Your goal ▸
Can you reproduce the stretch of records from the line containing "Click the Purchase Order Number field" through the line containing "Action: pos(46,699)", with "Changelog" changed to "Release Notes" and everything else left as it is? Give only those lines.

[Start of Extracted material]

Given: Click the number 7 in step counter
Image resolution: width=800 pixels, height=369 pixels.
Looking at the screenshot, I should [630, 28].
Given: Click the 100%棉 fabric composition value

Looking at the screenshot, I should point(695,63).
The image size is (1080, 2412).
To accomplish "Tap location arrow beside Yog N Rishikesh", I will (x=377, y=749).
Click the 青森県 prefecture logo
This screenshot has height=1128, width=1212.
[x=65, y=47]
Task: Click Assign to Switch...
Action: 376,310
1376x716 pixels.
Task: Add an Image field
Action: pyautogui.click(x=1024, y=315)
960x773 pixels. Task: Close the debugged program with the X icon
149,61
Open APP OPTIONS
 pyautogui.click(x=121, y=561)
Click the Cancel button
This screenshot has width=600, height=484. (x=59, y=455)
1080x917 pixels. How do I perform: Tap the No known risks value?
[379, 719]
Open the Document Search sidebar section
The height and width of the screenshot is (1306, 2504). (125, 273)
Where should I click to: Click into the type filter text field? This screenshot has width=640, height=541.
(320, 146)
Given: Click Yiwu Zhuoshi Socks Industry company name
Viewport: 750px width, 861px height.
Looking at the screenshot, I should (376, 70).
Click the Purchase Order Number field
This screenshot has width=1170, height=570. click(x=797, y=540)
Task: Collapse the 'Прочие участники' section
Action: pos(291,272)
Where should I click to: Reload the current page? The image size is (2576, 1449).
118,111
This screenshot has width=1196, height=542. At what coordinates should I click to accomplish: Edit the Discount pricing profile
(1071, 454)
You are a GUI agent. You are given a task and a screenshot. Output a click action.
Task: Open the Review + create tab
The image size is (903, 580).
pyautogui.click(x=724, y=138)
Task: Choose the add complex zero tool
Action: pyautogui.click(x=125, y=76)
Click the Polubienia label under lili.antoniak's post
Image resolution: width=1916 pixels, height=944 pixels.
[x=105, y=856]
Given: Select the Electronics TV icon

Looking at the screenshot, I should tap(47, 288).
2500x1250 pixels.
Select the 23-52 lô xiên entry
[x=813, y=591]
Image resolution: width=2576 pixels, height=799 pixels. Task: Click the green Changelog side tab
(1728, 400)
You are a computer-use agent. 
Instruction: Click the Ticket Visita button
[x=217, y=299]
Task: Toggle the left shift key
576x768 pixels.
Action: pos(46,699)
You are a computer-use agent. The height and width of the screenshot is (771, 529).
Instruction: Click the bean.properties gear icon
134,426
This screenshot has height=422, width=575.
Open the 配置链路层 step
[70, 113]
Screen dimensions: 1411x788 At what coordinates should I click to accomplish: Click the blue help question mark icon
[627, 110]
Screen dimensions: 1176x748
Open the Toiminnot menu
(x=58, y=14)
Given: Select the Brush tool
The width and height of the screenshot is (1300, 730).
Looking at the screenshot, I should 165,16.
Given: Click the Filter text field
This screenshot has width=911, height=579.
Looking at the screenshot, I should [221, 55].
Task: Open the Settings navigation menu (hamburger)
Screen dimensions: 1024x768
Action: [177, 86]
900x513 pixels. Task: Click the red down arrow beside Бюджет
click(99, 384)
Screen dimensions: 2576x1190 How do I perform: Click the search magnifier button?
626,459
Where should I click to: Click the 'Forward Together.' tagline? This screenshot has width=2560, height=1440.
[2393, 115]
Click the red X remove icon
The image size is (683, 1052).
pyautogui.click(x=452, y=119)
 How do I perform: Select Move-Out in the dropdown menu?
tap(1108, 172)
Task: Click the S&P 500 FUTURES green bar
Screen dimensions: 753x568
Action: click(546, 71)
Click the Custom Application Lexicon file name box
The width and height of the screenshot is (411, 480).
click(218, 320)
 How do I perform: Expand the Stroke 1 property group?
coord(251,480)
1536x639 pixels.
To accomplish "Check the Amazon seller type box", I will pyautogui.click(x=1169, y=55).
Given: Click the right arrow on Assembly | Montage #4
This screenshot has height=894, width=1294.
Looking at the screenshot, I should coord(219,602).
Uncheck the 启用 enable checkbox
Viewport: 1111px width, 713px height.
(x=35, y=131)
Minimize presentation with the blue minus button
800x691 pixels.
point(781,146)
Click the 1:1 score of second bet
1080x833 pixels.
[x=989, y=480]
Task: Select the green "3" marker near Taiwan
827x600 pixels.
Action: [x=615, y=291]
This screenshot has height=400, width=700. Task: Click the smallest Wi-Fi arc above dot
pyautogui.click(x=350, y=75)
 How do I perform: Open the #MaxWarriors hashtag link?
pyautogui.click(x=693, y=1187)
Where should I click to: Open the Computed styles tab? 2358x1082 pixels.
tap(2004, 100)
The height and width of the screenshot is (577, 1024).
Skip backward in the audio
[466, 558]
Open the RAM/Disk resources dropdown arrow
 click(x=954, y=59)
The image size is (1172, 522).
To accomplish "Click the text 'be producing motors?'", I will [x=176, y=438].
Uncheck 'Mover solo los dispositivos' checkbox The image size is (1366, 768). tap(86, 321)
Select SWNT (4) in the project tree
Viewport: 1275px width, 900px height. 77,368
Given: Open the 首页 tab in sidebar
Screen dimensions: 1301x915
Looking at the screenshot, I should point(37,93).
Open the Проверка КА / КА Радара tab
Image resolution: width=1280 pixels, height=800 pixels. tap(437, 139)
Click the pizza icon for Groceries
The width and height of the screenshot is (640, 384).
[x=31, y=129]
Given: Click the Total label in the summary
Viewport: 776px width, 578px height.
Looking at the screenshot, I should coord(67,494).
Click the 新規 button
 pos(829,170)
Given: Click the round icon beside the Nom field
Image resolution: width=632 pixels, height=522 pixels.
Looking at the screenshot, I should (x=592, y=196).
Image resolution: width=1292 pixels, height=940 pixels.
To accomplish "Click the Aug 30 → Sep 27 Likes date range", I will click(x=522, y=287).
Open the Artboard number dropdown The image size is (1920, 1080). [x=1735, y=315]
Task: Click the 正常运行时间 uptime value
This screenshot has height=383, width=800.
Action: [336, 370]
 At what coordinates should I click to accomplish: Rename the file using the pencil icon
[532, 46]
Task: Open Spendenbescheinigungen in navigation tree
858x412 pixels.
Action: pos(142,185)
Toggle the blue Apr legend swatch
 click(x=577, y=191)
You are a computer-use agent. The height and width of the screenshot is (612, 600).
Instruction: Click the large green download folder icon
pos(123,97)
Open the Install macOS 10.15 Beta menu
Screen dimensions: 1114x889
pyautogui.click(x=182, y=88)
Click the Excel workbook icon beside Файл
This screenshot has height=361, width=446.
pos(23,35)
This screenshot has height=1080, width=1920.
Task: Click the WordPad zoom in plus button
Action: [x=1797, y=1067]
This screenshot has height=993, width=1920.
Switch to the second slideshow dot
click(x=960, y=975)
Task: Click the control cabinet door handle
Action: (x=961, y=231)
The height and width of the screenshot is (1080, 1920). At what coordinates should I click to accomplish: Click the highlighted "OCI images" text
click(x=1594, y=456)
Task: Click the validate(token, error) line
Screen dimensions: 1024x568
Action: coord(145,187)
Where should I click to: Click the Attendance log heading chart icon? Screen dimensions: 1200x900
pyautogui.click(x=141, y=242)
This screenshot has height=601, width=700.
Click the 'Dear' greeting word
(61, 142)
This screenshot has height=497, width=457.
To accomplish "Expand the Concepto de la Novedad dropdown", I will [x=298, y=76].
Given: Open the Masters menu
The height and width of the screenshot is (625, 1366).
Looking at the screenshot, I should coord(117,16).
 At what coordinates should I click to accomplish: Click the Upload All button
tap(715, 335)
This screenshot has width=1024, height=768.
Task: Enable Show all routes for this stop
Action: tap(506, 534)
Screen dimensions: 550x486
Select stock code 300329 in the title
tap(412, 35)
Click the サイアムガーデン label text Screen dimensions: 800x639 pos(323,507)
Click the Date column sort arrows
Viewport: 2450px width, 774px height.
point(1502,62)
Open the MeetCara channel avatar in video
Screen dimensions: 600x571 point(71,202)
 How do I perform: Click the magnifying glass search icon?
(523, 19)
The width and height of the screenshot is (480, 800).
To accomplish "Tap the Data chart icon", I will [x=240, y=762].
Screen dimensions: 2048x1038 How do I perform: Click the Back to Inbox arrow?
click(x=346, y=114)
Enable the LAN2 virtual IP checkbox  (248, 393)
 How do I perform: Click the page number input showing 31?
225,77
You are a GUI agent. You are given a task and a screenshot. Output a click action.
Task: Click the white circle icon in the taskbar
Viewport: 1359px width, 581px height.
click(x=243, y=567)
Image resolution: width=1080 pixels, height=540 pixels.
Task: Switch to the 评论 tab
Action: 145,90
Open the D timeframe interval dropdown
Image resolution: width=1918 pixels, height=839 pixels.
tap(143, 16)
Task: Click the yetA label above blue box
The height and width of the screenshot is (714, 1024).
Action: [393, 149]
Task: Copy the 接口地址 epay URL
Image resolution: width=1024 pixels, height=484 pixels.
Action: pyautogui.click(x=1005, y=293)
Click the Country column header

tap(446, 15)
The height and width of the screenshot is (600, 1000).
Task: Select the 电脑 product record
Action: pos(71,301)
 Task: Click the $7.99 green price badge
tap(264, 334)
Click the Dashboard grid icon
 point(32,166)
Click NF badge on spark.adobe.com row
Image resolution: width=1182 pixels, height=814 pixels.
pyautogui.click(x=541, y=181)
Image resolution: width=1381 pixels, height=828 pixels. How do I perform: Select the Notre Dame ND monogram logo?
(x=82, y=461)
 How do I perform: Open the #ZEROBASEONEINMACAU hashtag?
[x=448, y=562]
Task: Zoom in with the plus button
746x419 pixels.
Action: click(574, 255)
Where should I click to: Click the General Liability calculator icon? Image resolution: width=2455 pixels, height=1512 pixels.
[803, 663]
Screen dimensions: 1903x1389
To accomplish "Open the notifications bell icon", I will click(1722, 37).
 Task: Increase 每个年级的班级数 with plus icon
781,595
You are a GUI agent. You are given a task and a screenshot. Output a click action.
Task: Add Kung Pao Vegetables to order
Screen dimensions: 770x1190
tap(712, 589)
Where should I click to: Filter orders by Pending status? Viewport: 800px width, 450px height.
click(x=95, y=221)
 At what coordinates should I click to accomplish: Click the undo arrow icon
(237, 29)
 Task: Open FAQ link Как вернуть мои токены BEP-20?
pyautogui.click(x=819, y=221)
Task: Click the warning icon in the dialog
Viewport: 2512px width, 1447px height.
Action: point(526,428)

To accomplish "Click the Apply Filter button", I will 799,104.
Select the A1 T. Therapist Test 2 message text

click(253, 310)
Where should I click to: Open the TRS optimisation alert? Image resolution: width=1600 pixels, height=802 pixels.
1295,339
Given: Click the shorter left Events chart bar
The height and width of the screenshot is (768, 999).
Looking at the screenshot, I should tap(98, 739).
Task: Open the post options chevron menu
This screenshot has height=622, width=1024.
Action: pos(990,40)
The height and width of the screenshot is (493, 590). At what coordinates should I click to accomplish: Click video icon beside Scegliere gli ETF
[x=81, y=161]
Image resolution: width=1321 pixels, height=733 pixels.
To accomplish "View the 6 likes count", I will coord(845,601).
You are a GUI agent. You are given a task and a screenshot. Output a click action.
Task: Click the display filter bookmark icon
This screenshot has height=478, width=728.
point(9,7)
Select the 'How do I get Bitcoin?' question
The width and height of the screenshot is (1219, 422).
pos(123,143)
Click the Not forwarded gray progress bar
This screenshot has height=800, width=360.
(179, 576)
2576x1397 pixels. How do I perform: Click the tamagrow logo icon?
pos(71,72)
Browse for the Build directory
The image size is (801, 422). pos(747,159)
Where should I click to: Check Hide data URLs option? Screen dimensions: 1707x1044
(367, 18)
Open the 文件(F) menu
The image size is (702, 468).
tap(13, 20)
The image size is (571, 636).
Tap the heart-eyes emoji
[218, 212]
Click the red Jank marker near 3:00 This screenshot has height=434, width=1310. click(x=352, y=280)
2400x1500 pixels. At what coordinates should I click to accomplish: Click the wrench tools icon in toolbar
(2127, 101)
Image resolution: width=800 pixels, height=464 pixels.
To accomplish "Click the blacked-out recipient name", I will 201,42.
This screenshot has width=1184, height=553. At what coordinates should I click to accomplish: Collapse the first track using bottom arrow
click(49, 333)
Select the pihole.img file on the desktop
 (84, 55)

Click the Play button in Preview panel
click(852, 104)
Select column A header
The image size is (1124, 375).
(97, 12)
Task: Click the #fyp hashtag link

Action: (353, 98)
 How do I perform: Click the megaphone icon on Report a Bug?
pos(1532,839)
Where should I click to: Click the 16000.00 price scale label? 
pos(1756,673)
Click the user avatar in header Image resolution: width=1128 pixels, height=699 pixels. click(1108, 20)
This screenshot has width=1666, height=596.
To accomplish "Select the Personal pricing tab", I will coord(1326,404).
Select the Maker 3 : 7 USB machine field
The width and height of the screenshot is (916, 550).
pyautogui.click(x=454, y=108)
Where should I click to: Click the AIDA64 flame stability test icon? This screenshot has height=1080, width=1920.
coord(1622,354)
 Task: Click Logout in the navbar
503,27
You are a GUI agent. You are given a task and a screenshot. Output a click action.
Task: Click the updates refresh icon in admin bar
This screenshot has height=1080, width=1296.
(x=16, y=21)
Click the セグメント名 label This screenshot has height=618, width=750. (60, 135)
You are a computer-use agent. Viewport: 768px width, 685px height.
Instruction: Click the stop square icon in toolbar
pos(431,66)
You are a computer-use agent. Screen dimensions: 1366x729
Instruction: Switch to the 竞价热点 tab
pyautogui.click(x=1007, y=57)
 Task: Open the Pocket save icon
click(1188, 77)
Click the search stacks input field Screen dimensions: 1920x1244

[End of Extracted material]

Answer below ▸
Click the Purchase Order Number field
This screenshot has width=1170, height=570. click(x=797, y=540)
Task: Collapse the 'Прочие участники' section
Action: pos(291,272)
Where should I click to: Reload the current page? The image size is (2576, 1449).
118,111
This screenshot has width=1196, height=542. At what coordinates should I click to accomplish: Edit the Discount pricing profile
(1071, 454)
You are a GUI agent. You are given a task and a screenshot. Output a click action.
Task: Open the Review + create tab
The image size is (903, 580).
pyautogui.click(x=724, y=138)
Task: Choose the add complex zero tool
Action: pyautogui.click(x=125, y=76)
Click the Polubienia label under lili.antoniak's post
Image resolution: width=1916 pixels, height=944 pixels.
[x=105, y=856]
Given: Select the Electronics TV icon

Looking at the screenshot, I should tap(47, 288).
2500x1250 pixels.
Select the 23-52 lô xiên entry
[x=813, y=591]
Image resolution: width=2576 pixels, height=799 pixels. Task: Click the green Release Notes side tab
(1728, 400)
You are a computer-use agent. 
Instruction: Click the Ticket Visita button
[x=217, y=299]
Task: Toggle the left shift key
576x768 pixels.
Action: pos(46,699)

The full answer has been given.